Discovering the Sea at the Monterey Bay Aquarium
Over the Easter weekend, we were lucky enough to spend the holiday with Matt’s parents in another beautiful locale: the Monterey Peninsula!
The area is home to the towns of Monterey, Pacific Grove, and Carmel-by-the-Sea, and we spent a little time in each during our 3 days there.
One of the most popular attractions (if not the most popular) in the area is the Monterey Bay Aquarium. It’s one of those places I’d always heard about while we were living in California, but never had the chance to get to. It was too far north of where we were living at the time, and it didn’t make sense to do a dedicated trip from SoCal. So now that we’ve been spending more time in the San Francisco Bay Area, I convinced Matt that we should plan a trip to Monterey for Easter, inviting Matt’s parents to join us.

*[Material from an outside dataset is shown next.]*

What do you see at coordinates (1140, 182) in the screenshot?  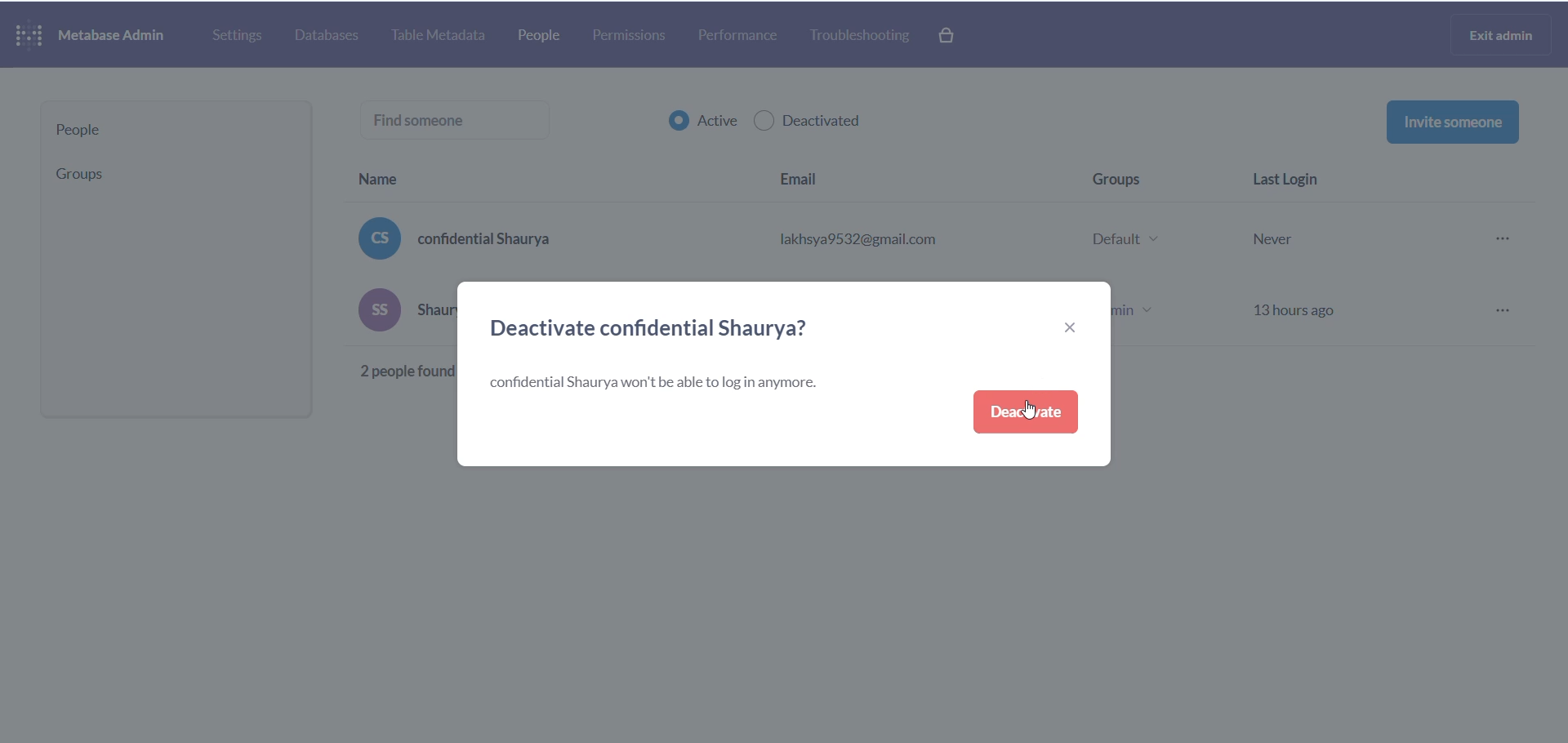 I see `group` at bounding box center [1140, 182].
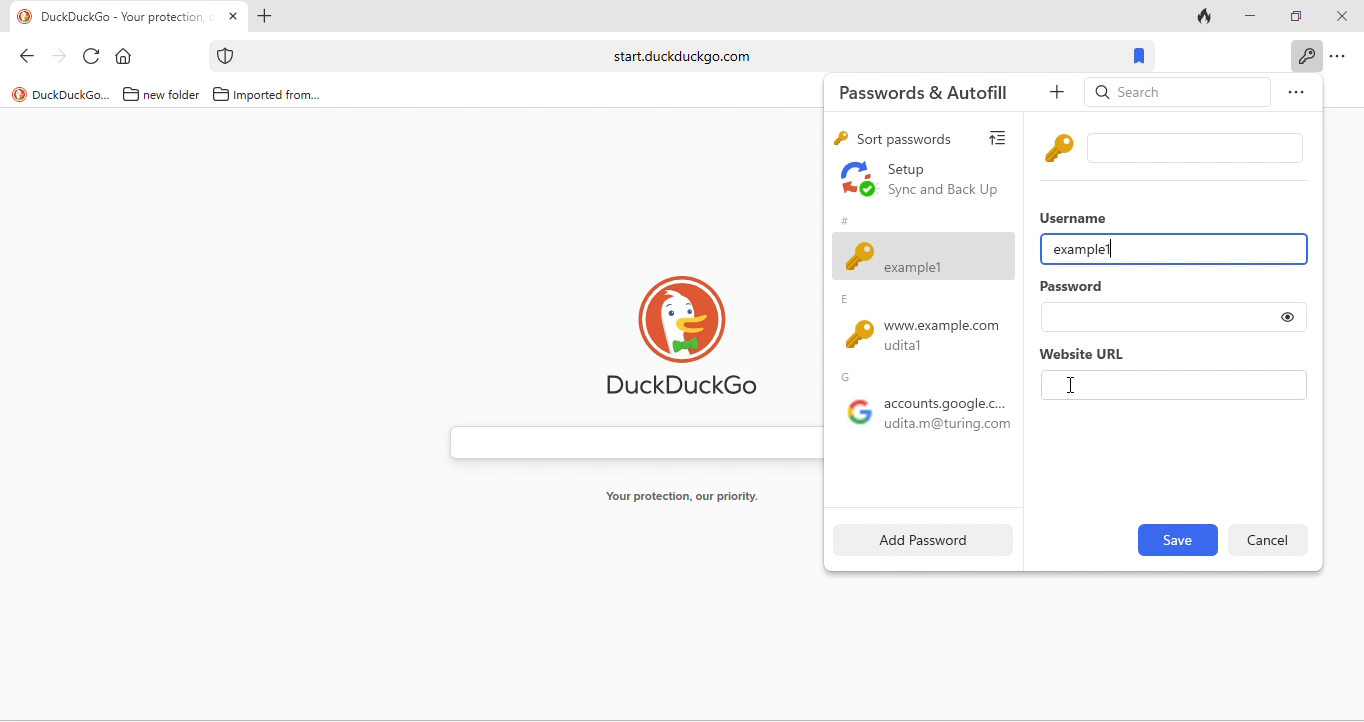  What do you see at coordinates (58, 56) in the screenshot?
I see `forward` at bounding box center [58, 56].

We rented a bungalow through Airbnb just a few blocks up from the aquarium. The house came with two membership passes: a nice bonus considering the $40/person ticket price! It’s definitely something to consider if you’re looking for a place to stay in the area; most of the Airbnb’s I looked at did include at least a couple of passes for their guests, and it could definitely make a difference in your travel budget. The other nice bonus of having the membership passes was that we were able to skip the general ticket line and go straight through the members’ entrance (=no lines at all).

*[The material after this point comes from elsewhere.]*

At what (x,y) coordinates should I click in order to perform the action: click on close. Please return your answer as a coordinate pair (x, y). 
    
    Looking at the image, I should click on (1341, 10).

The Aquarium is housed in a former sardine cannery, an industry that employed virtually the entire city of Monterey in the 1920’s and 30’s. Experiencing an increasing demand during World War I and II, fishermen cast their nets far and wide throughout the bay, processing 1.4 million cases of sardines at the height of the boom.

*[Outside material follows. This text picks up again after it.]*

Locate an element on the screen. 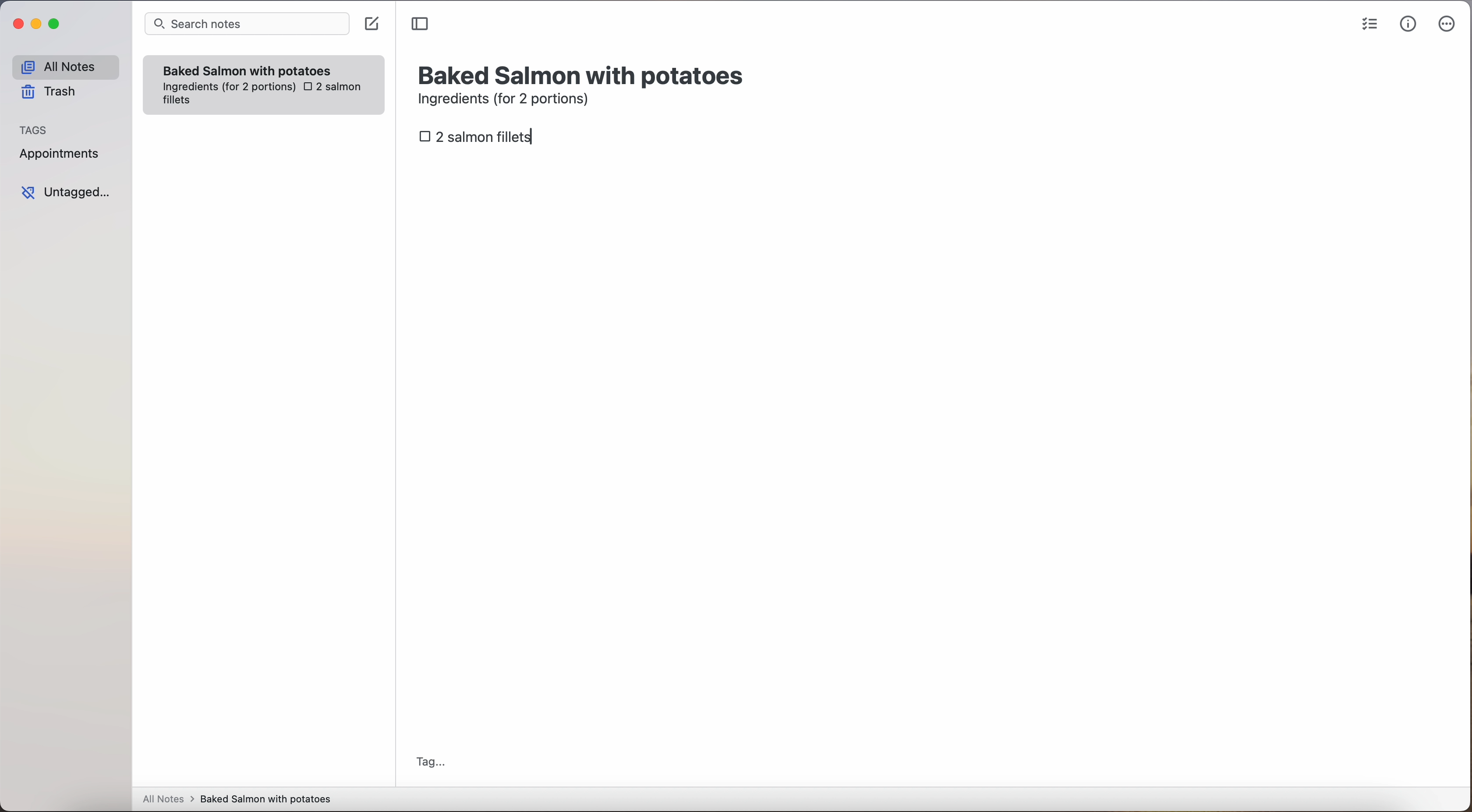 The height and width of the screenshot is (812, 1472). create note is located at coordinates (371, 24).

But there was no way that kind of production could be sustainable, and despite warnings from experts, the canneries remained in full force. In 1946, a year after record productions, the sardine population suddenly disappeared. The whole city fell into ruin as canneries were forced to shut down, and for decades Cannery Row remained a ghost town. It wasn’t until the 1970’s that the area became revitalized into the tourist center that it is today. The Monterey Bay Aquarium officially opened its doors in 1984, after 6 years of planning.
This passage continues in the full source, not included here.